Stated task
List each line of the listing that contains the string "width".

Records for the exercise

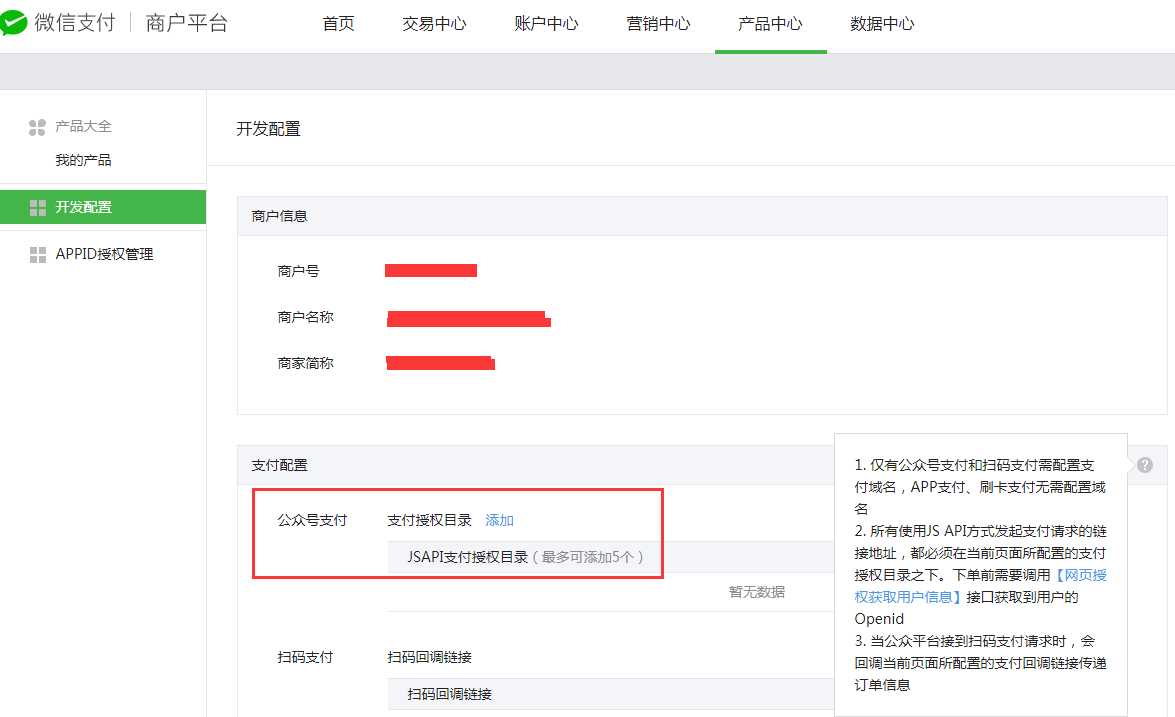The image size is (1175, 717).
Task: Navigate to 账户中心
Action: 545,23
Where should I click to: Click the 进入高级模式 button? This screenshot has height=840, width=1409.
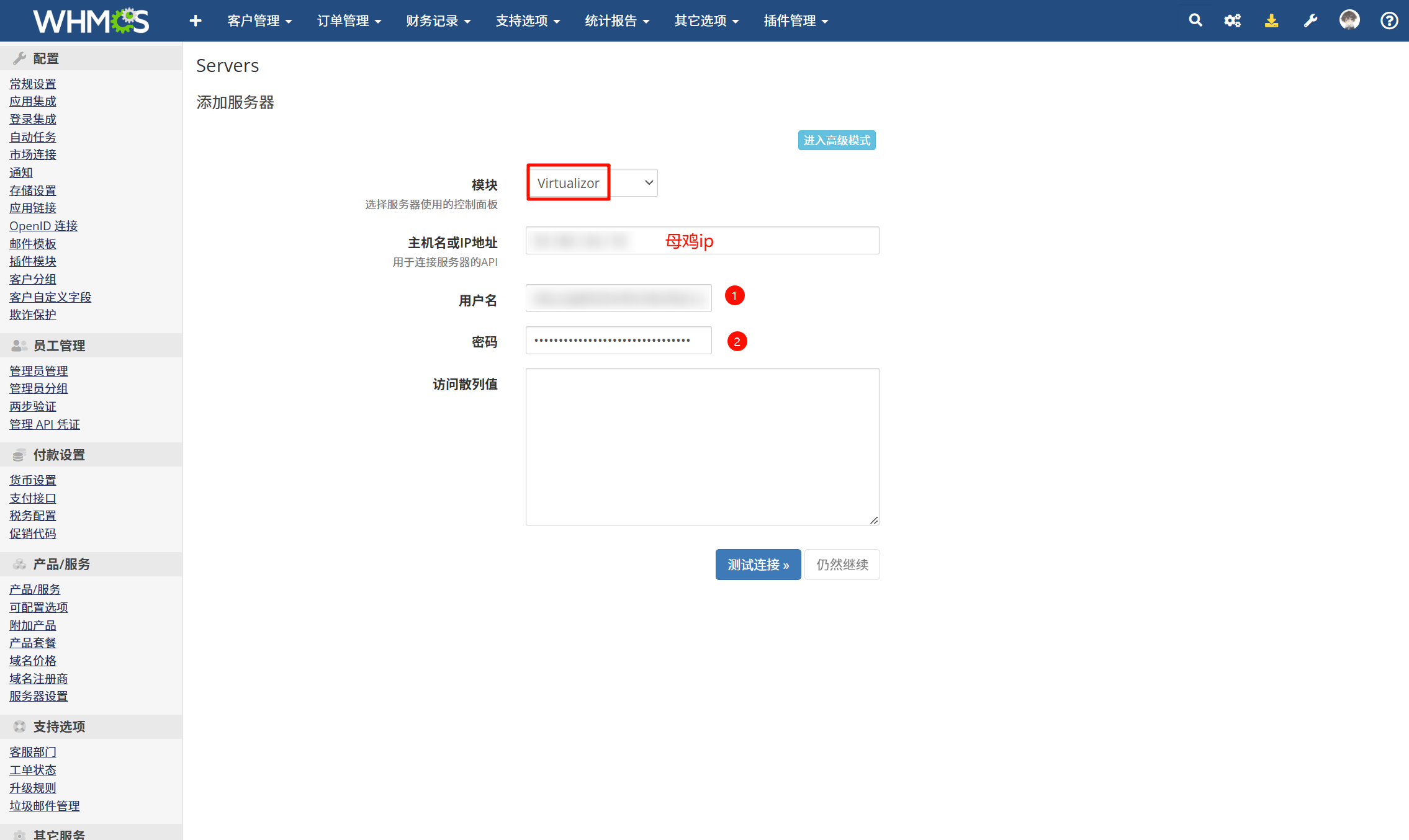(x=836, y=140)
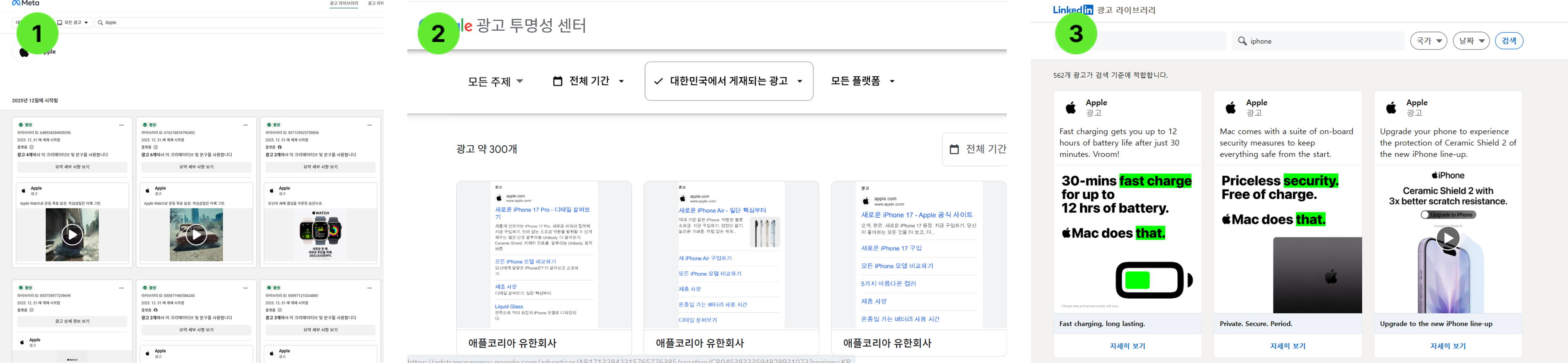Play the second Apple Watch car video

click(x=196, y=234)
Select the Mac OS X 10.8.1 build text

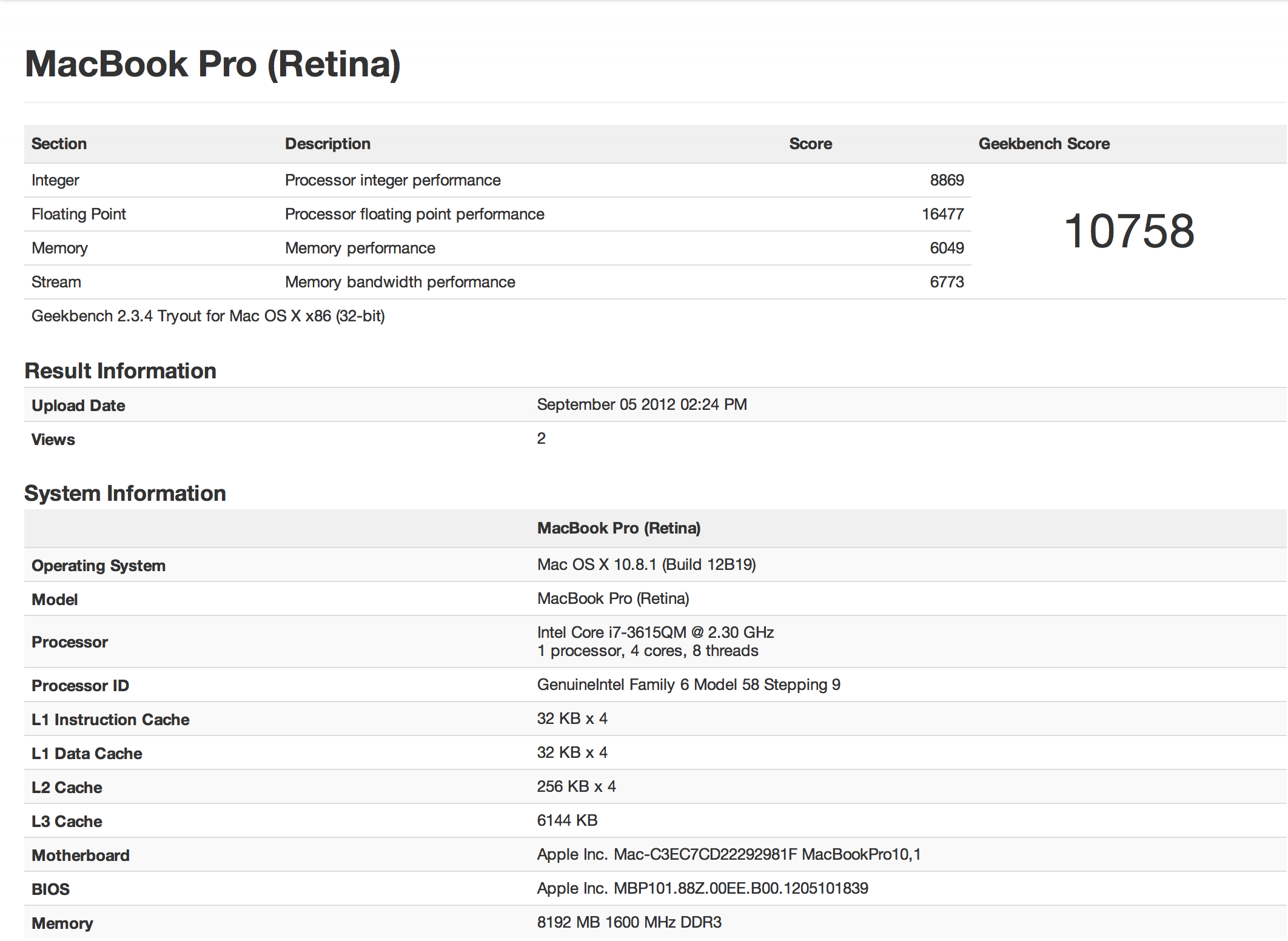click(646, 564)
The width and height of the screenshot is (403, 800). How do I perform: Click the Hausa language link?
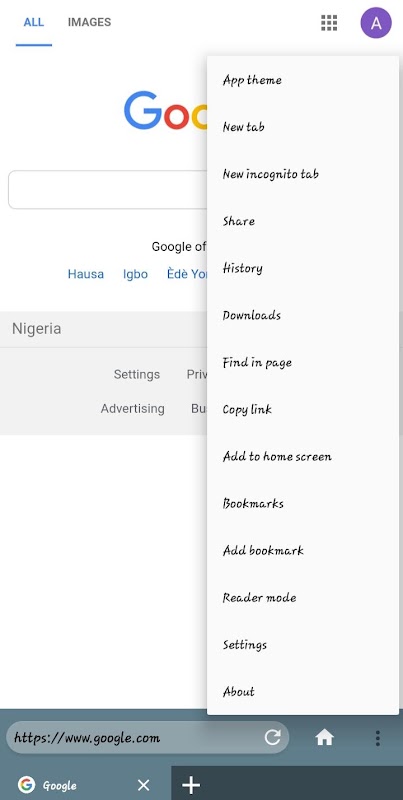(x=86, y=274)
...
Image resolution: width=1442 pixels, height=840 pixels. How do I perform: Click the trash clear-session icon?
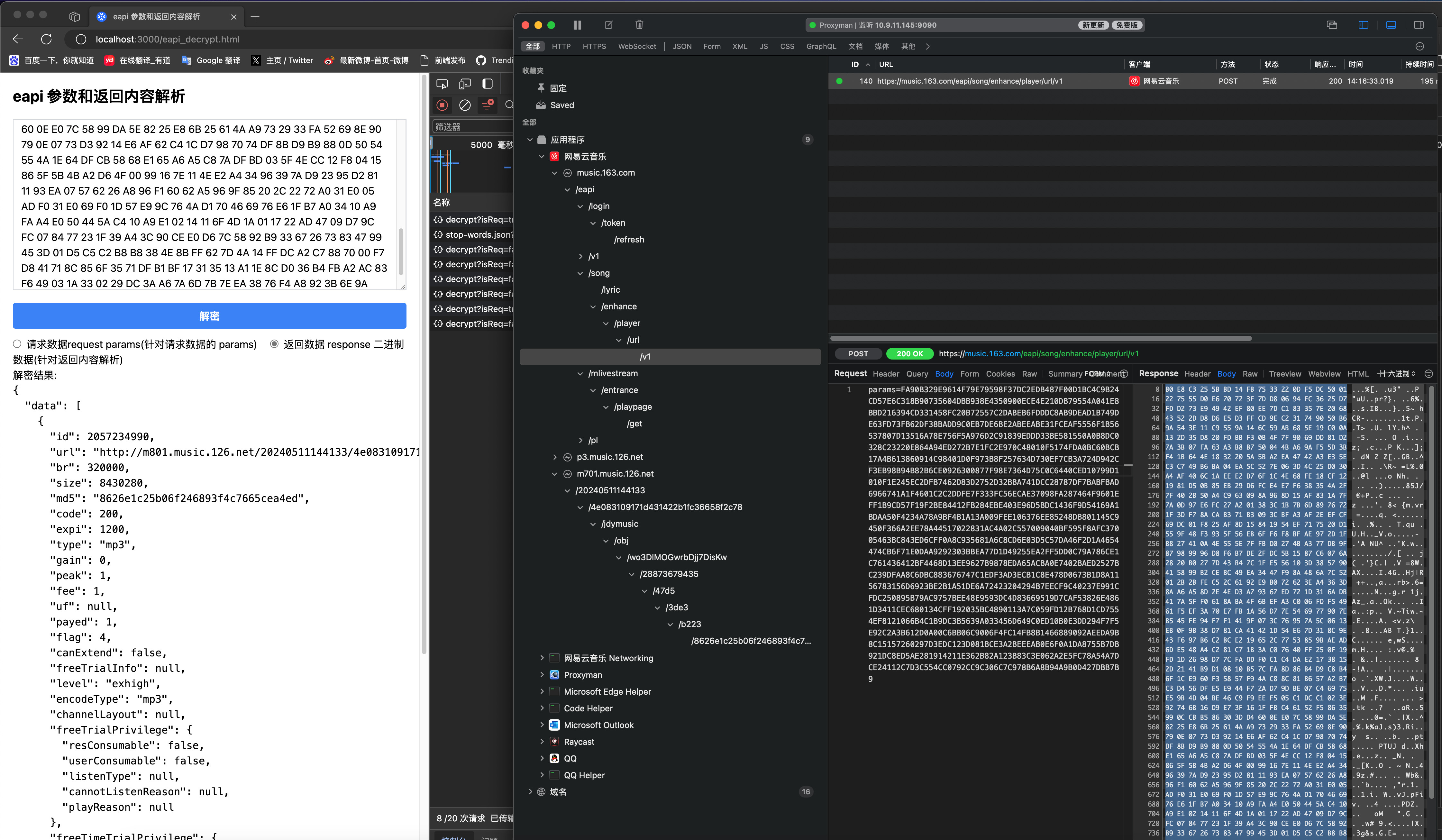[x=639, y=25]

Task result
Where should I click to: Click the 进入高级模式 button? This screenshot has height=840, width=1409.
The width and height of the screenshot is (403, 800). How do I perform: Click the Hausa language link?
Image resolution: width=1442 pixels, height=840 pixels. How do I perform: Click the trash clear-session icon?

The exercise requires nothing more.